Most the hikers and visitors at Hayarkon Park consider them a nuisance, or don't even notice they are there, but the colorful world of insects along the river will soon become more accessable to the public.

In three weeks' time, dozens of close-up photographs illustrating the crawling, flying and buzzing swarms who have made the river their home will go on show. The exhibition will be placed along the length of the banks as well as on nearby Ussishkin Street.

Five graduates of the Camera Obscura photography school will provide the photos, with the assistance of the Yarkon River Authority and the Epson company. The students were sent to various sites along the paths of the riverside, from the source near Rosh Ha'ayin to the estuary on the Tel Aviv shore, with instructions to document the insects and the flora.

The photographs for the exhibition were selected by Zohar Yanai of Tel Aviv University, who is conducting a study of the biological diversity in the regions of Israel's rivers, with the emphasis on insects.

David Pergament, the authority's director, said the exhibition's aim was to increase the public's awareness of the hidden beauty of the river.

"The exhibition will intensify the experience of the photography as well as the experience of strolling [in the area]," said Tamar Kochner-Abraham, the administrator of Camera Obscura.

The Yarkon River has suffered from serious pollution problems for years as large swaths of nearby land were developed.

Nevertheless its immediate surroundings have maintained biodiversity which includes, in addition to the insects, an abundance of water fowl, animals of prey like jungle cats and jackals, and various other animals including porcupines and mongoose.

The exhibition includes insects like dragonflies, bugs, snails and flies which are not rare but whose existence is extremely important for the rest of the river's ecosystem.

"These living creatures are a central component in the existence of the ecosystem and they have a number of tasks like helping in the distribution of flowers," Yanai said. "They are not in danger of extinction but they too are affected by pollution and the destruction of habitats.
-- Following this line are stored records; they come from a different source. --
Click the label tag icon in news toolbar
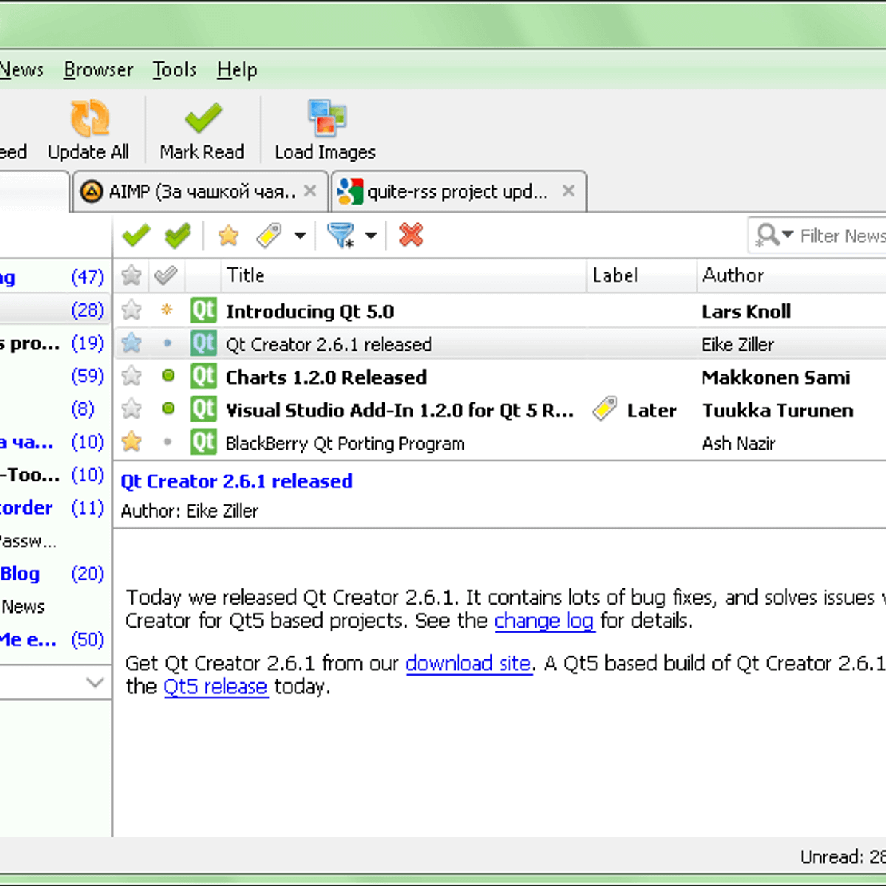This screenshot has width=886, height=886. (269, 236)
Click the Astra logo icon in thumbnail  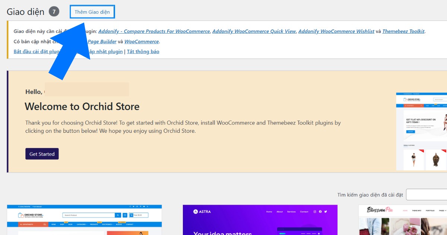click(x=196, y=212)
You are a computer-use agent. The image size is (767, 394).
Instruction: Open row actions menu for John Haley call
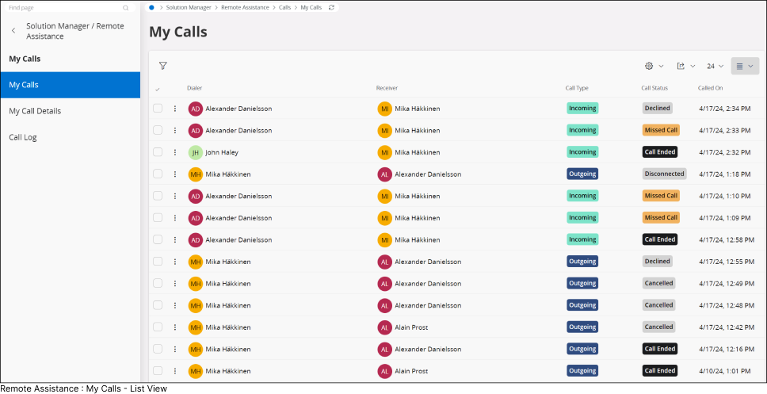tap(175, 152)
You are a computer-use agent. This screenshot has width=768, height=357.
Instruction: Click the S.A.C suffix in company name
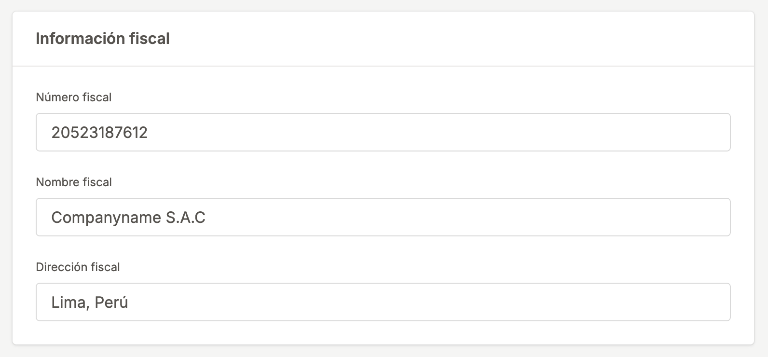point(186,218)
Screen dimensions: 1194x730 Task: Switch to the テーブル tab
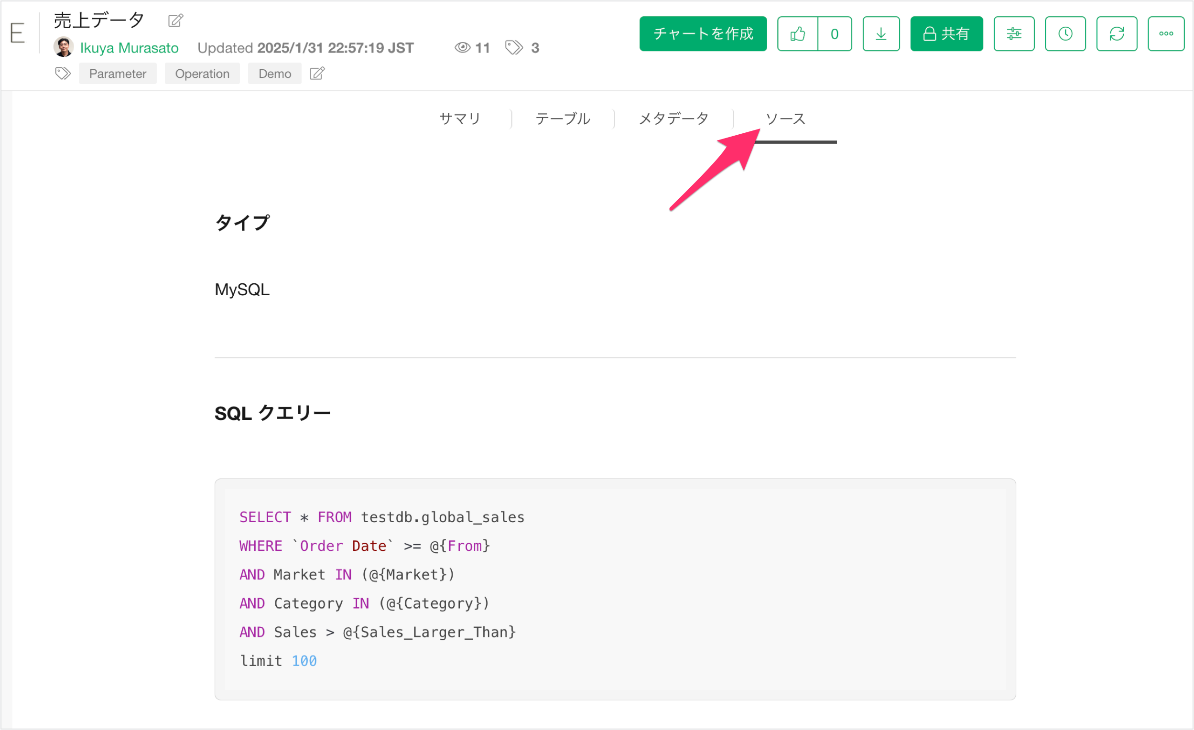[x=562, y=119]
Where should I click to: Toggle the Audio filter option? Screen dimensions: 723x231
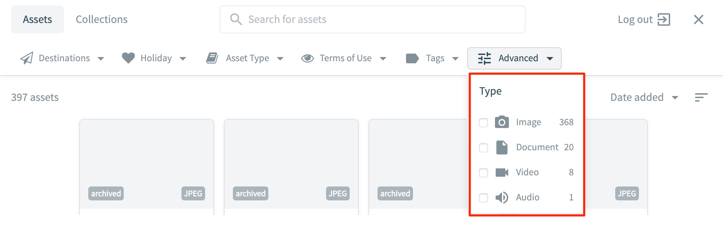[x=484, y=198]

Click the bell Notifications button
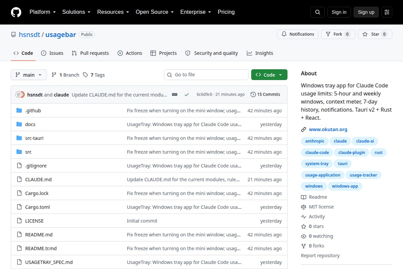point(298,34)
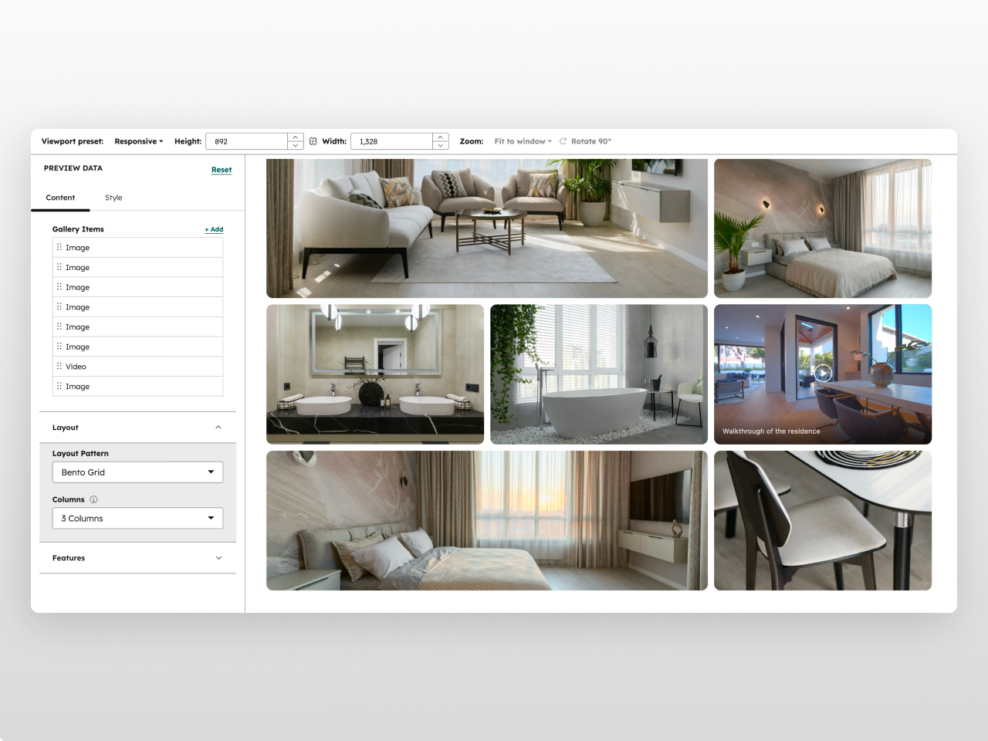The width and height of the screenshot is (988, 741).
Task: Click the Reset link in Preview Data
Action: pyautogui.click(x=222, y=170)
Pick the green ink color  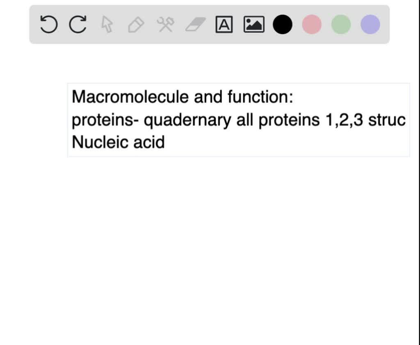click(340, 24)
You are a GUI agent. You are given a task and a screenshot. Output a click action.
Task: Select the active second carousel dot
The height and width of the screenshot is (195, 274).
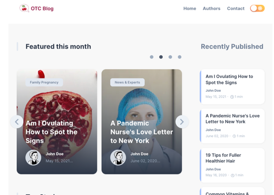coord(161,57)
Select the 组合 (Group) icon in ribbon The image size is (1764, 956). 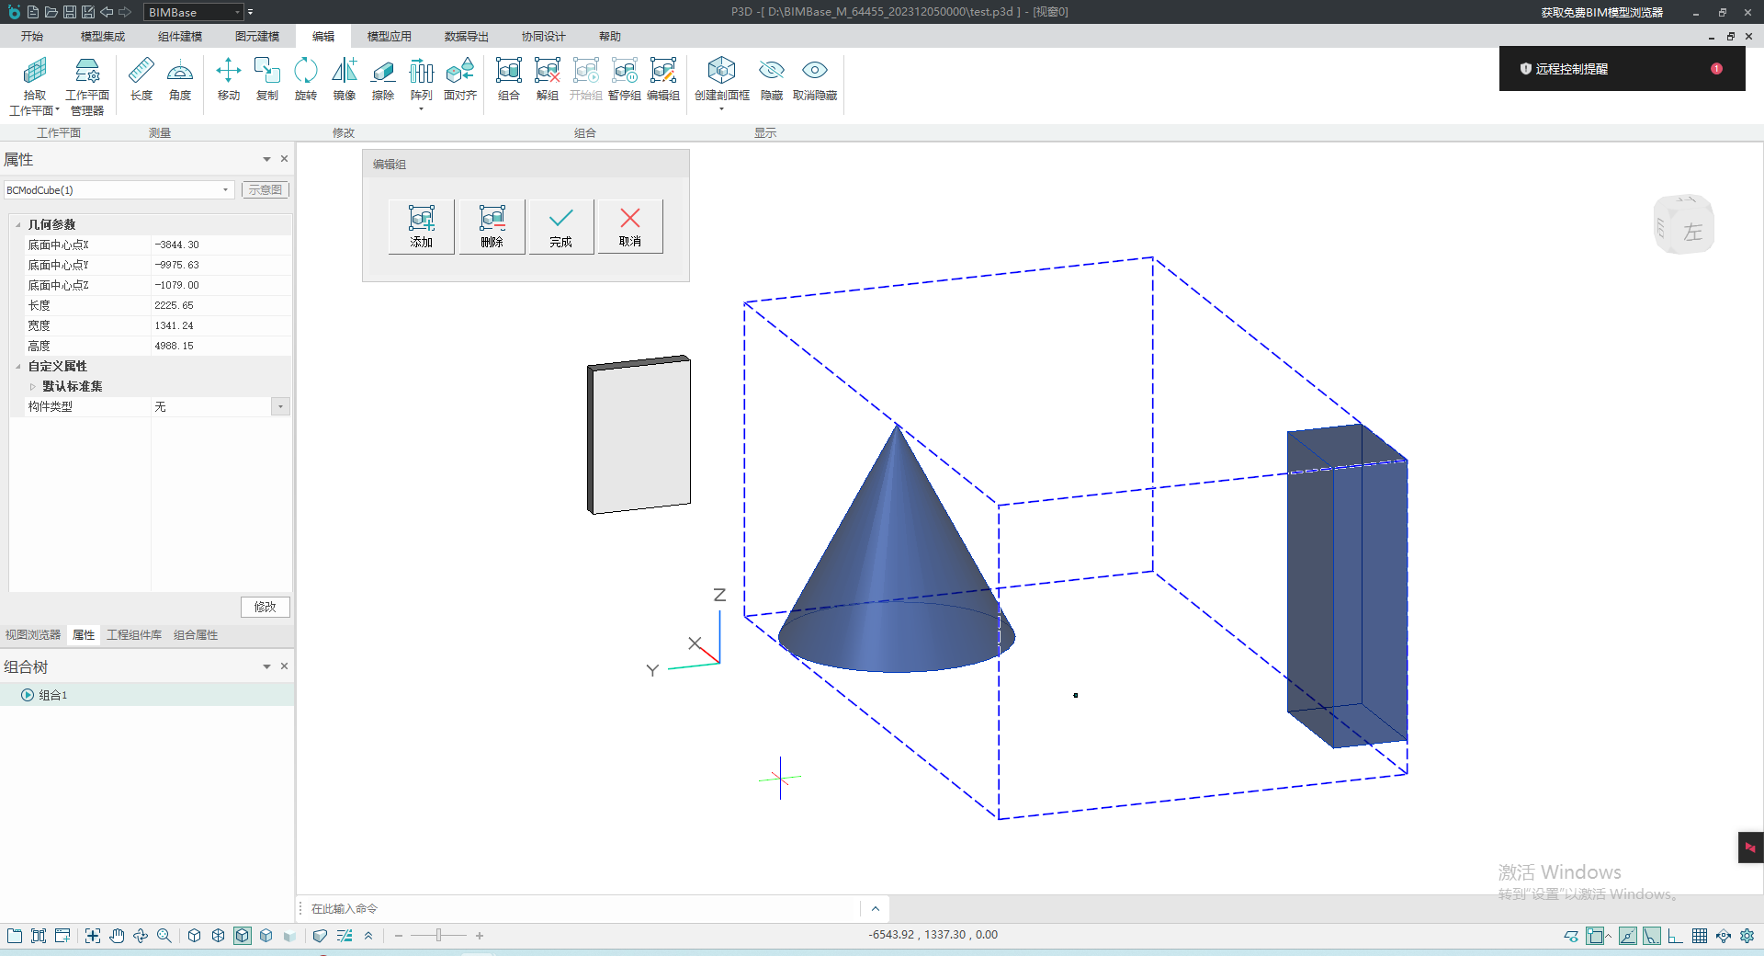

Some of them are dependent on water for reproduction and food and when there is insufficient water they are in trouble."

Pergament says the quality of the river's water is expected to improve in the coming year since the purification systems that take care of the sewage have been upgraded.

He believes that, as a result, wildlife will migrate from the eastern section, where clean water now flows, to additional areas and that this will improve the river's ecosystem even more.